◆ Activity ◆
In your reply, restate all of the records below word for word.

[Extracted data entries]
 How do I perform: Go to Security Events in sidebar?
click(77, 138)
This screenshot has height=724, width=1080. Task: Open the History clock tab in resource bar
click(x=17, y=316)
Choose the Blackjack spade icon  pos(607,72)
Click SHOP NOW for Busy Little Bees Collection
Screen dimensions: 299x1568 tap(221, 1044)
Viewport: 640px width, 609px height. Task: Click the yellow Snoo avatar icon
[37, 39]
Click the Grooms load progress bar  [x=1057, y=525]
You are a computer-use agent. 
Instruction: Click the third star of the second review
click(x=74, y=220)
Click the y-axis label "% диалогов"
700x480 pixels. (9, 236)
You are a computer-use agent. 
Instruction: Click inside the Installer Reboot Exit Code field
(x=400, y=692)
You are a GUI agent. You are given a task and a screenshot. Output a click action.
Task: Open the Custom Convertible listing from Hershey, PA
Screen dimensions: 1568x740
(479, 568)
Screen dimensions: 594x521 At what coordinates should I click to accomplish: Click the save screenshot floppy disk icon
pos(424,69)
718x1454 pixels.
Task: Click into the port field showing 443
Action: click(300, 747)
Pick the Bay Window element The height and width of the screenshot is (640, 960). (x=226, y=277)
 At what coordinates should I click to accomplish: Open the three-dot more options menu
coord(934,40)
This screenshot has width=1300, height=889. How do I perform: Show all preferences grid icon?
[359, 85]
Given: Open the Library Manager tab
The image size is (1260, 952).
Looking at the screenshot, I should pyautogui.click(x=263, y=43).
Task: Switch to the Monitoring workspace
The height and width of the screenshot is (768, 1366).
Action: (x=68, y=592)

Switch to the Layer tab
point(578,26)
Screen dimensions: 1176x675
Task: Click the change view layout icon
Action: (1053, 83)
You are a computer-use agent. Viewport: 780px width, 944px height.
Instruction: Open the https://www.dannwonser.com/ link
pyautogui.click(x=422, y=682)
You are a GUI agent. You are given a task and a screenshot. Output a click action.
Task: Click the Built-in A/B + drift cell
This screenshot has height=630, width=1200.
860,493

◆ Answer section ◆
 How do I perform: Go to Security Events in sidebar?
click(77, 138)
This screenshot has height=724, width=1080. Task: Open the History clock tab in resource bar
click(x=17, y=316)
Choose the Blackjack spade icon  pos(607,72)
Click SHOP NOW for Busy Little Bees Collection
Screen dimensions: 299x1568 tap(221, 1044)
Viewport: 640px width, 609px height. Task: Click the yellow Snoo avatar icon
[37, 39]
Click the Grooms load progress bar  [x=1057, y=525]
You are a computer-use agent. 
Instruction: Click the third star of the second review
click(x=74, y=220)
Click the y-axis label "% диалогов"
700x480 pixels. (9, 236)
You are a computer-use agent. 
Instruction: Click inside the Installer Reboot Exit Code field
(x=400, y=692)
You are a GUI agent. You are given a task and a screenshot. Output a click action.
Task: Open the Custom Convertible listing from Hershey, PA
Screen dimensions: 1568x740
(479, 568)
Screen dimensions: 594x521 At what coordinates should I click to accomplish: Click the save screenshot floppy disk icon
pos(424,69)
718x1454 pixels.
Task: Click into the port field showing 443
Action: click(300, 747)
Pick the Bay Window element The height and width of the screenshot is (640, 960). (x=226, y=277)
 At what coordinates should I click to accomplish: Open the three-dot more options menu
coord(934,40)
This screenshot has width=1300, height=889. How do I perform: Show all preferences grid icon?
[359, 85]
Given: Open the Library Manager tab
The image size is (1260, 952).
Looking at the screenshot, I should pyautogui.click(x=263, y=43).
Task: Switch to the Monitoring workspace
The height and width of the screenshot is (768, 1366).
Action: (x=68, y=592)

Switch to the Layer tab
point(578,26)
Screen dimensions: 1176x675
Task: Click the change view layout icon
Action: (1053, 83)
You are a computer-use agent. Viewport: 780px width, 944px height.
Instruction: Open the https://www.dannwonser.com/ link
pyautogui.click(x=422, y=682)
You are a GUI agent. You are given a task and a screenshot. Output a click action.
Task: Click the Built-in A/B + drift cell
This screenshot has height=630, width=1200.
860,493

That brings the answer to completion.